The Edge of Seventeen

The teen film is a huge genre that breaks down into subgenres. There's the epic party genre, the homely girl takes off her glasses and gets the cute guy genre, or the observe, the nerdy guy gets the cute girl genre. The best teen films are those who avoid cliches and tell it like it is--that high school is a kind of hell.

The Edge of Seventeen, which does indulge a bit in the nerdy guy genre, is one of the better ten films of recent years, and reminded me a lot of Ghost World, in that both films are about a girl who just can't connect with her cohort, and when it seems like a long-time friend betrays her, she just about melts down.

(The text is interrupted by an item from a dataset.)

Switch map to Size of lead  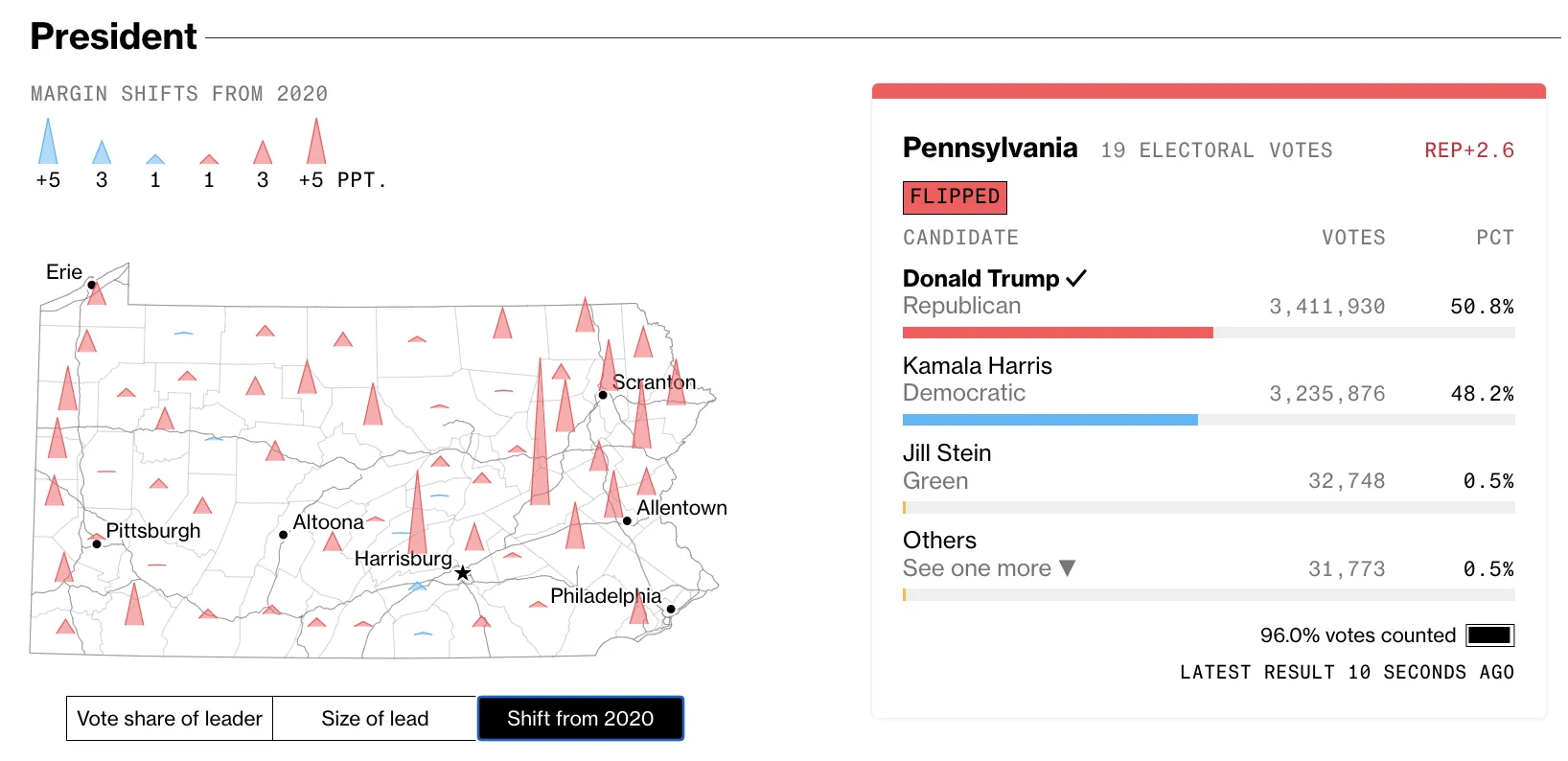(375, 719)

Hailee Steinfeld is absolutely terrific as Nadine, who is 17 and has always felt inferior to her older brother (Blake Jenner), an Adonis who does everything right. Her mother, Kyra Sedgwick, is at wit's end, dealing with her husband's death and Steinfeld's difficult behavior. There's really only two people Steinfeld can talk to her--her constantly bemused history teacher (Woody Harrelson) and her BFF since second grade, Haley Lu Richardson.

Then, horror of horrors, Richardson hooks up with Jenner, and Steinfeld can't take it. Some sisters might thrill to their friend dating their brother, but to Steinfeld her brother is everything she hates, and she gives Richardson an ultimatum. Needless to say, it does not go well.

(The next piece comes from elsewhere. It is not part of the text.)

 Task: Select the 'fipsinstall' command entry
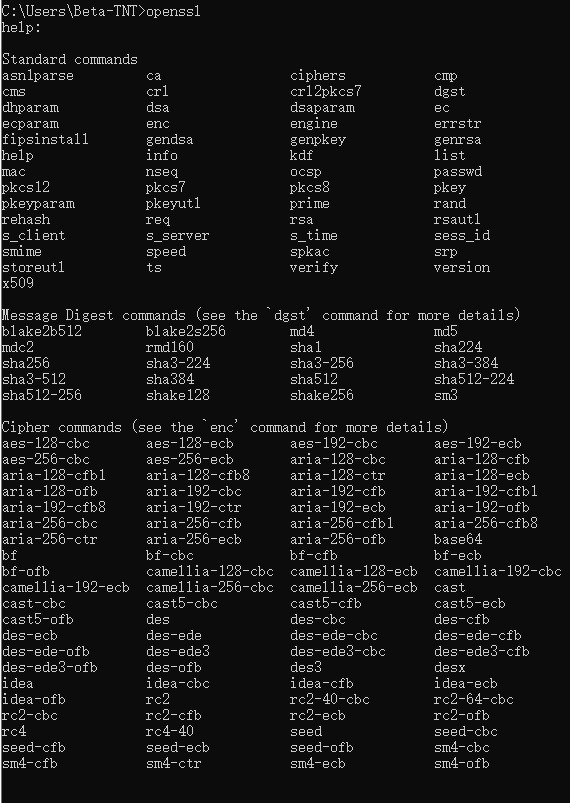(45, 139)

The Edge of Seventeen was written and directed, in her directorial debut, by Kelly Fremon Craig, who seems to remember what a minefield school was. Steinfeld's character, like Enid in Ghost World, is a precocious girl who has a terrific vocabulary but lousy social skills. She is narcissistic to the point of having trouble seeing the point of view of anyone else. But we root for her, maybe because of her intelligence (unlike a movie like Juno, though, Nadine is not given encyclopedic knowledge of punk bands or any other esoterica) or maybe just because most people can empathize with her being torn between family and a misguided self-righteousness.

There are a few cliches, such as Steinfeld being torn between the bad boy (Alexander Calvert), whom she mistakenly sends a pornographic instant message, and the nerdy good guy (Hayden Szeto). Who she will choose is pretty much a dead giveaway, and in a long-held fantasy of nerds, the guy who gets her does it with his art work.

But despite certain familiar tropes, The Edge of Seventeen is elevated by smart dialogue and a scintillating lead performance. This is Steinfeld's first real chance to shine since her debut in True Grit, and it is heartening to know that was not a one and done.